Pecan Wood Smoked BBQ Beef Brisket, Crispy Baked Sweet Potatoes; Haricot Vert Almondine, Tobacco Onion Rings


Posted on December 19, 2011 at 2:17 PM

Hyatt Regency New Orleans

For 2 Guests

1 medium size beef brisket

Pecan wood ships

BBQ sauce

2 large sweet potatoes

½ cup of olive oil

½ lb of fresh green beans or haricots verts

1 medium size white onion

½ cup of all purpose flour

½ cup of white sliced almonds

BBQ spices rub

Salt and pepper


  1. Rub the beef brisket with the desired spices and then slowly cook in the smoker with Pecan Wood Chips.
  2. Slice the Beef Brisket to the desired portioned size and generously coat with your favorite BBQ Sauce.
  3. Season your Sweet Potatoes with a little bit of Olive Oil and then Salt and Pepper.
  4. Place them on a baking tray covered with Aluminum foil and cook in a 350˚ F oven for about 45 minutes.
  5. Once cooked slice the Sweet Potatoes in Big Slices and Pan fry them with some olive oil and season with Salt and Pepper.
  6. Take your Green Beans and blanch them in boiling hot water for about 2 minutes or so until they are slightly all dente. As soon as cooked strain them and chill them in cold water with ice. When cold strain them to remove all the water and until ready to use.
  7. Take your almonds slices and roast them in the oven at 375˚ F.
  8. Peel your onions and then slice them whole as thin as possible. Slightly coat them in flour and season with salt and pepper.

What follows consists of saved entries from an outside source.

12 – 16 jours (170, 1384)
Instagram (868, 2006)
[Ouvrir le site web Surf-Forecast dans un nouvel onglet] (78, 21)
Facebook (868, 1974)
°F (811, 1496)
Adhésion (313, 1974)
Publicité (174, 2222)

Deep fry them quickly and set aside.
  9. When ready to eat:
  10. Warm up your brisket in the BBQ sauce to keep moist.
  11. Warm up the Sweet Potatoes in the oven.
  12. Sauté your Haricots verts in Butter and toss with the almonds.
  13. Display all the elements nicely in your plate or platter.
  14. Sprinkle with your Fried onions.